DESCRIPTION OF THE TASK: Convert the data from the line with "The width and height of the screenshot is (554, 334)." up to and including the line with "point(247,51)" into a numbered list, omitting blank lines and leaving out the pictures.

DATASET RECORDS:

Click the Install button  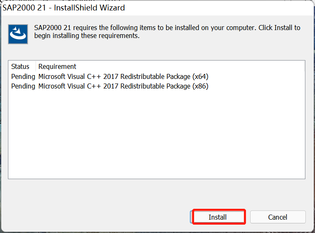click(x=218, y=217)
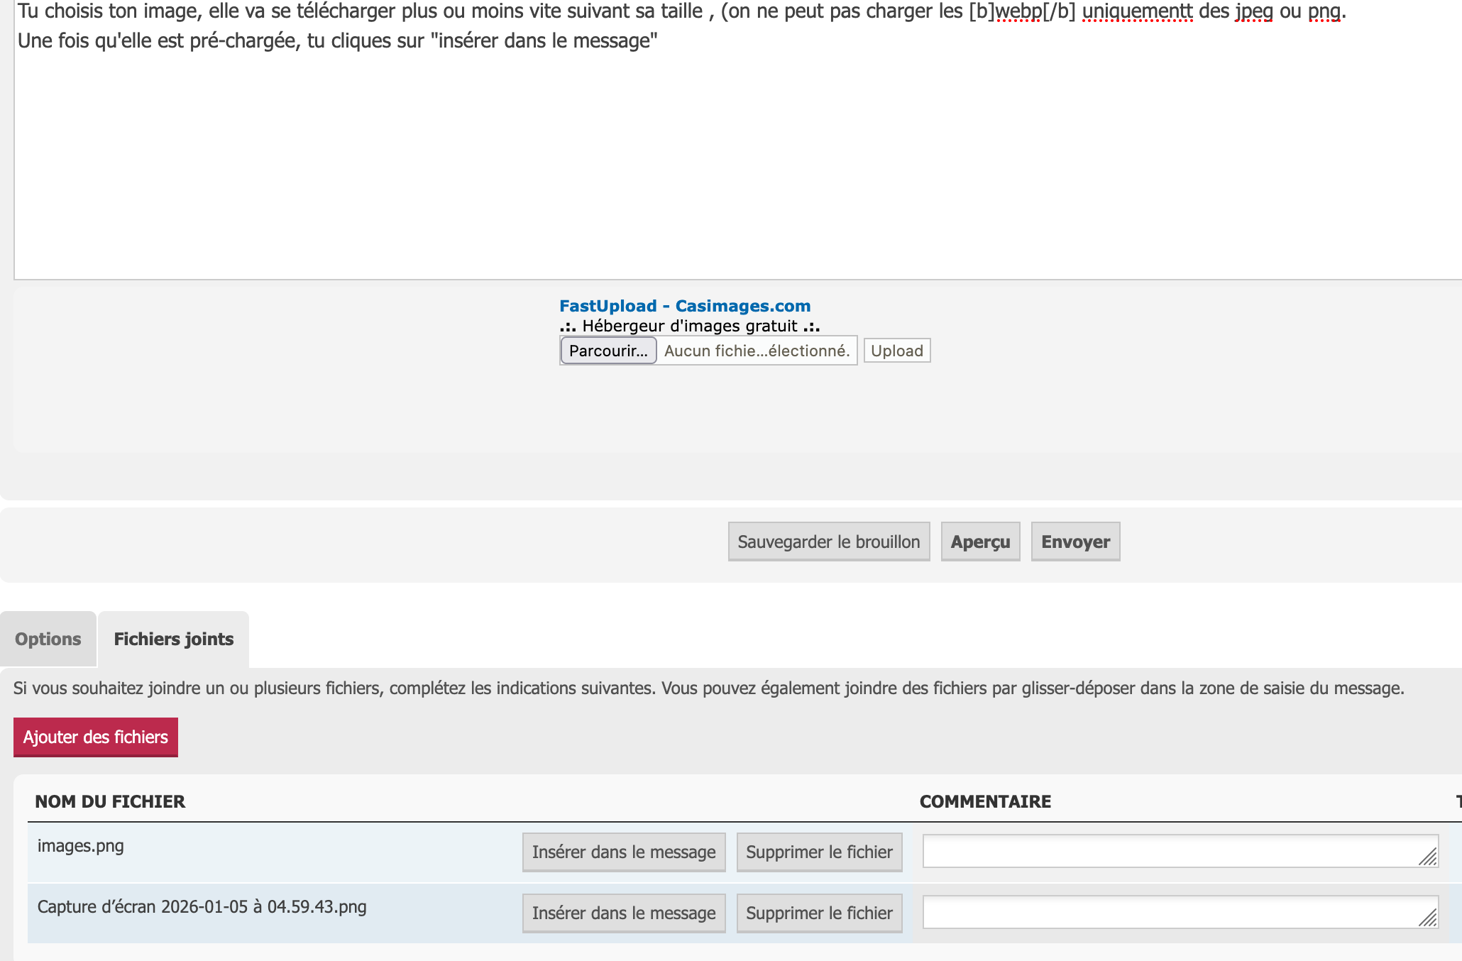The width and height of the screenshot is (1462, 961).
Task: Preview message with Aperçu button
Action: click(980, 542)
...
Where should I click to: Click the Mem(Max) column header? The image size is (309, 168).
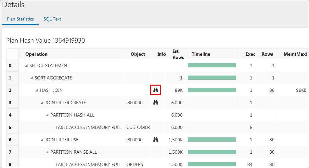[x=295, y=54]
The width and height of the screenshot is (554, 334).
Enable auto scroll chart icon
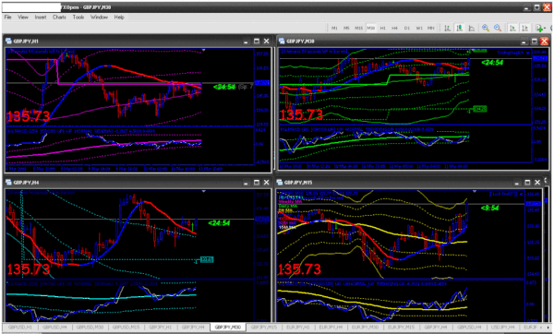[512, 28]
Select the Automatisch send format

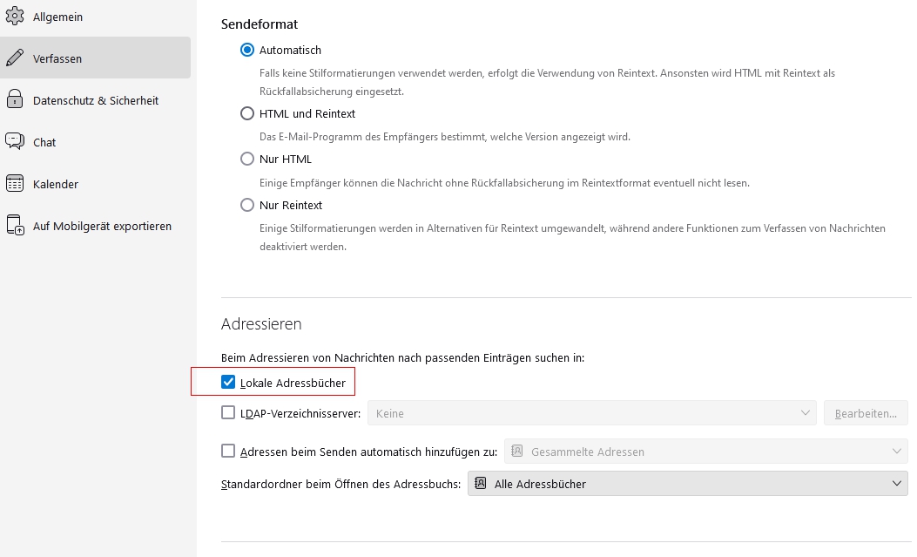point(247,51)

CORRECT RESPONSE:
1. The width and height of the screenshot is (554, 334).
2. Enable auto scroll chart icon
3. [512, 28]
4. Select the Automatisch send format
5. point(247,51)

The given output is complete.